Tahun 1987 menjadi Pembicara di Forum Puisi Indonesia di TIM dan Pembicara di Third’s South East Asian Writers Conference di National University of Singapore. Tahun 1991 puisinya berjudul Midnight Man terpilih sebagai puisi terbaik dalam New Voice of Asia dan dimuat di Majalah Solidarity, Philippines. Tahun 1995 meraih penghargaan sebagai penulis puisi terbaik versi pemirsa dalam rangka 50 Tahun Indonesia Merdeka yang diselenggarakan oleh ANTV dan Harian Republika.
Menulis sejumlah buku, antara lain berjudul Berjuang dari Pinggir (LP3ES Jakarta), Kearifan Lingkungan Budaya Jawa (Obor Indonesia), Strategi Kebudayaan (Unibraw Press Malang), Bangsa Gagal (LKiS).
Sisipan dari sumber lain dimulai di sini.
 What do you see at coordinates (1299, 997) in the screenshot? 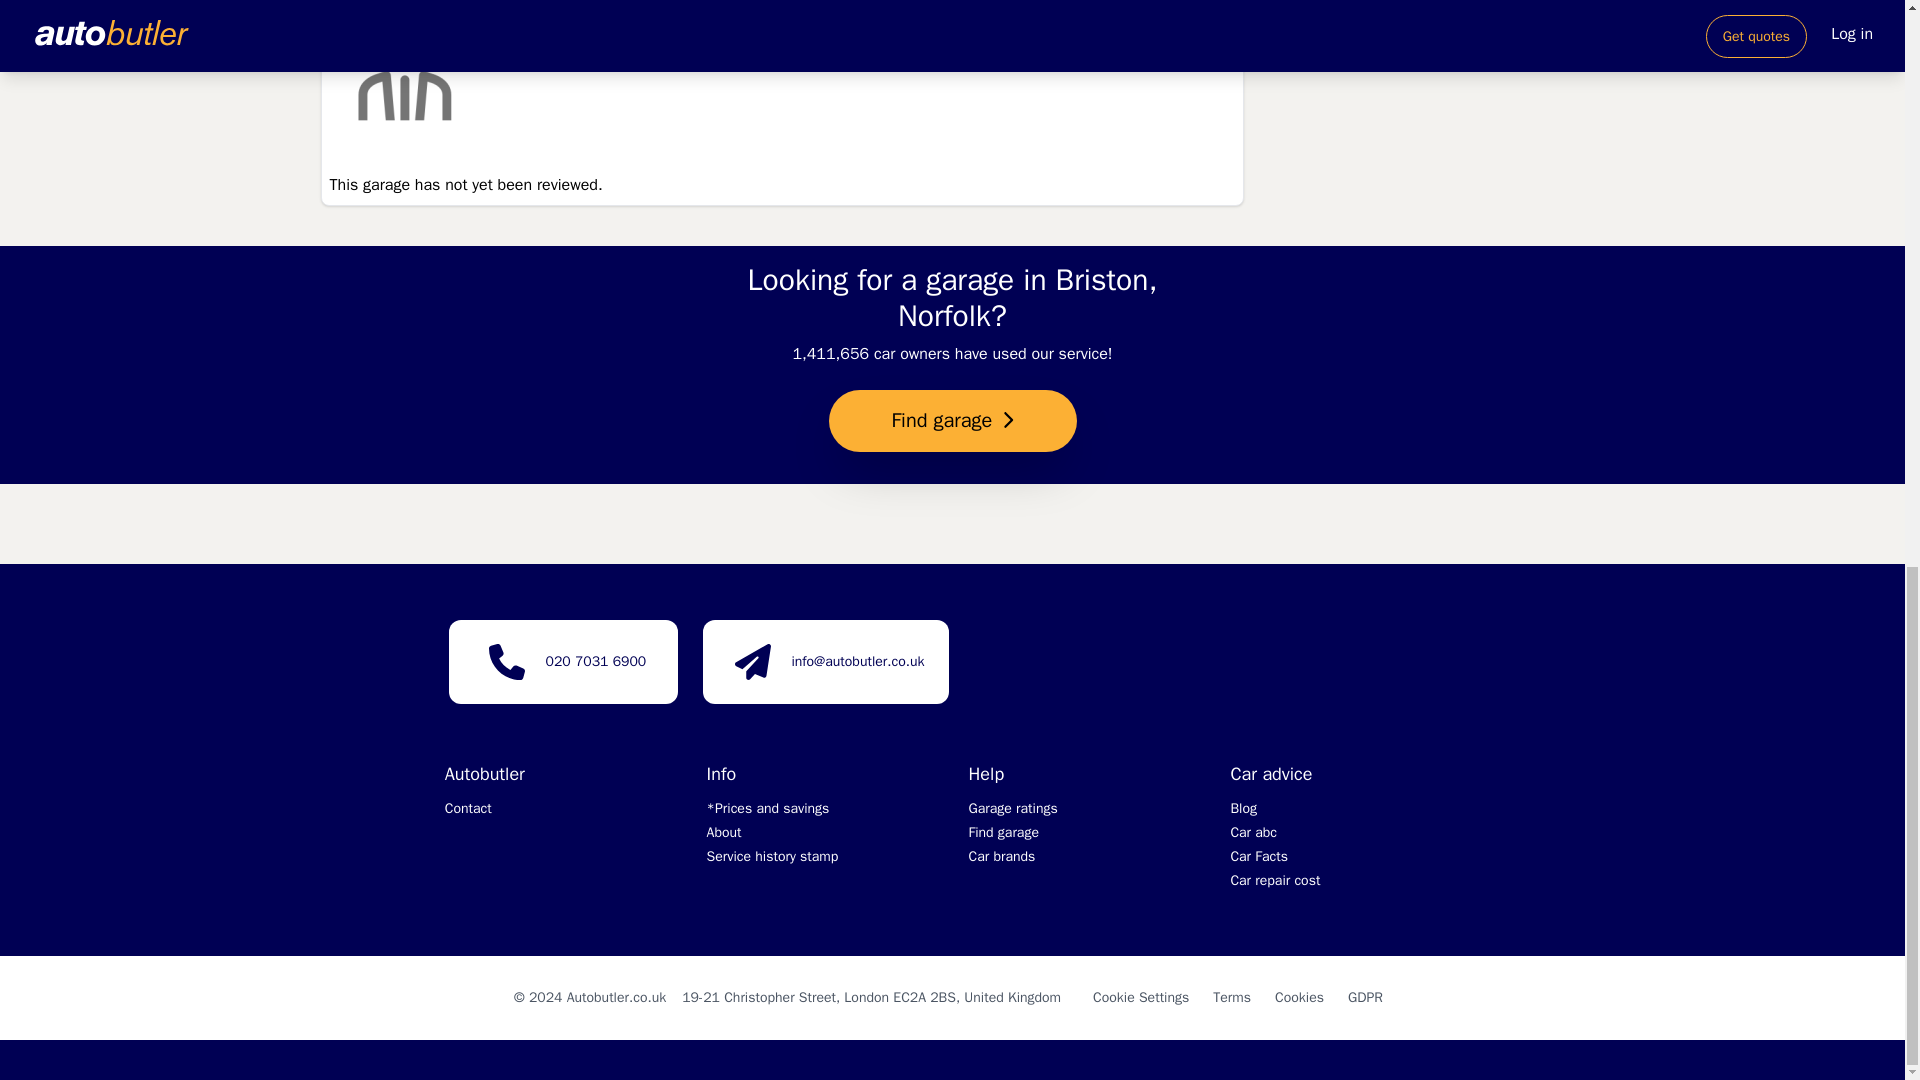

Pernah menjadi peneliti sosial-budaya di LP3ES, P3M, dan peneliti lepas di LIPI; menjadi konsultan manajemen; menjadi Produser sejumlah film bersama Deddy Mizwar. Tahun 2008 menggagas dan mendeklarasikan berdirinya Desa Kebangsaan di kawasan Pegunungan Sewu bersama sejumlah tokoh nasional. Tahun 2013 menjadi Pembicara Kunci pada World Culture Forum yang diselenggarakan Kemendikbud dan UNESCO di Bali.